Etude 2, “The Slow Etude,” Andante cantabile, Page: 66, Key: A Major, Etude Title: 32 Etudes, No. 21, Play from beginning to end. Tempo: Quarter Note = 58-66, Errata: NONE
Composer and Style: This Rose etude is based on an etude by court oboist Franz Wilhelm Ferling (1796-1874) – to view the original etude, click HERE and go to Etude #33. Ferling’s “intimate knowledge of French opera” inspired him to produce this etude in the style of a Romance (cite). This excellent etude is LOADED with opportunities for emotional musical expression and creativity. THINK OPERA! Further, recall that that Rose himself was 1st clarinetist with the Paris Opera orchestra for 34 years. So, Opera, Opera, Opera! “Wear Your Heart on Your Sleeve” and make the judges cry!!
Overview: Moderately slow etude in the style of Romantic Era opera with 4 major issues: Tone, “Over-The-Top” Romantic Phrasing, Rhythm, and a long Cadenza.
Sections and Phrases: Etude breaks down into 4 clear phrases: P1 = m1-m8, P2 = m9-m17, P3 = m18-m27, and P4 = m28-end.
Tempo: Unlike many of the slow Rose Etudes, I suggest performing this etude in 4 with quarter note as the beat (one quarter note = one beat).
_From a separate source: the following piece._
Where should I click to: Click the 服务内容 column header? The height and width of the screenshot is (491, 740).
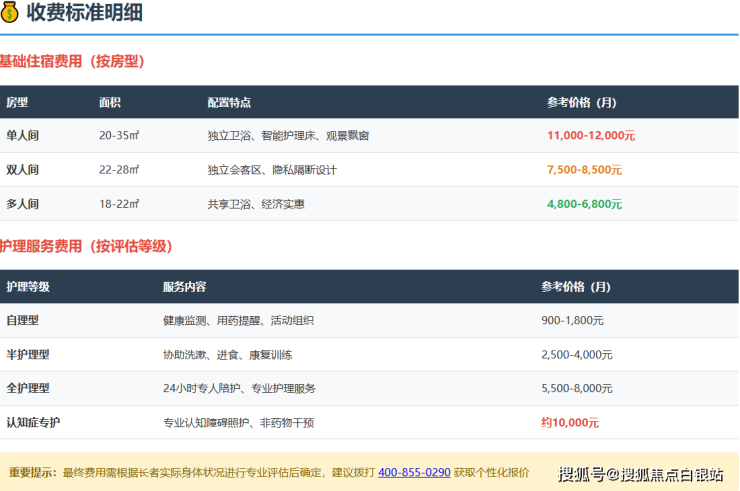point(184,287)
The original Ferling Etude upon which this was based (Ferling #33 – see above) was marked “Adagio” (slow), but Rose changed it to an “Andante” (a more moderate tempo). In m34 at “piu lento” perform in 8 with eighth note as the beat (one eighth note = one beat) for remainder of etude.
Musical Issues: The tempo indication, “Andante,” should be understood here as a somewhat “moderate” tempo. “Cantabile” means “singing.” (In Italian and Spanish “Cantar” translates “to sing.”) So, sing at a moderately slow tempo on your clarinet. The word, “dolce” is written at the start of the work at m1 and again at the beginning of P4 (m28). “Dolce” means “sweetly.” However, I generally think of dolce meaning “tenderly.” Dolce can have some muscle to it and is not always played at a soft dynamic – see Brahms, for example. The editor of our edition, David Hite, (who tended to overedit) added the word “placido” to dolce at m1. I suggest thinking of this as “smooth.” It is critical you understand all the terms and indications that are on the music. They clearly indicate an over-the-top operatic style of phrasing. Always play with the most beautiful tone possible. In an audition, tone quality should be considered one of the most important factors.
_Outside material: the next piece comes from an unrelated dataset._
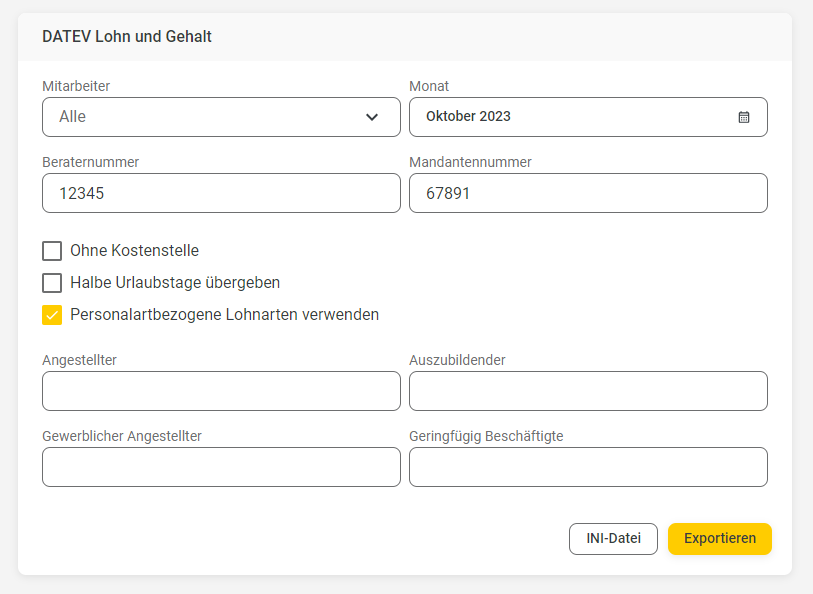The width and height of the screenshot is (813, 594).
Task: Uncheck Personalartbezogene Lohnarten verwenden checkbox
Action: [52, 315]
Rubato: Teaching and performing with Rubato is always a precarious business; however, at least some rubato is certainly called for in a number of spots in this etude. I especially suggest the use of rubato and some stringendo in m12-m14 leading up to the cadenza that starts in m15. A tip on using rubato: learn the passage straight with and without a metronome, and then add rubato. Once rubato has been added, always go back and practice it straight at times. [NOTE: ALWAYS LEARN A WORK WITH DYNAMICS, DO NOT TRY TO ADD DYNAMICS LATER!]
Problem Passages: 3 spots: m12-m14 leading up to the cadenza, the cadenza in m15–m17, and m22–m25. In m16, consider playing the chromatic passage in the cadenza as an F chromatic scale in sixteenth notes – but speed up, of course.
Technical Issues: Rhythm: There are some tricky spots: especially m2 and m29 plus m21-m25. Trills: In m22, I suggest one-note trills. This will make the make the trill/grace note figure like a turn and that is a good thing. The trills in m24 are tricky – on the first one, I suggest moving pinky and ring finger together. This will take practice, stay at it. Turns: Play the turn in m30 the way it is written out in m3. In m19, play the turn with 5 equal notes on the upbeat OR perform it the same as the trill/grace note figure of m22 (I prefer this one). Articulation: All staccatos whether with slur (m12) or not (m22) should be light and detached, not too short – use a light tongue stroke. Use your ears to adjust the lengths of the notes. Fingerings: Use fork fingering for high D# in m25. Use right C# in m33. Consider resonance fingerings in exposed throat tone spots; however, remember that good voicing is the best resonance fingering!
Scale and Arpeggio Cheat Sheet: Scales: A major, F Chromatic. Arpeggios: A major (A C# E), E major (E G# B), B7 (B D# F# A)
Breathing: As marked. Follow the phrasing as much as possible. A couple breathing spots to consider – m14 before the high D; m15 in the cadenza between the first line E and D#.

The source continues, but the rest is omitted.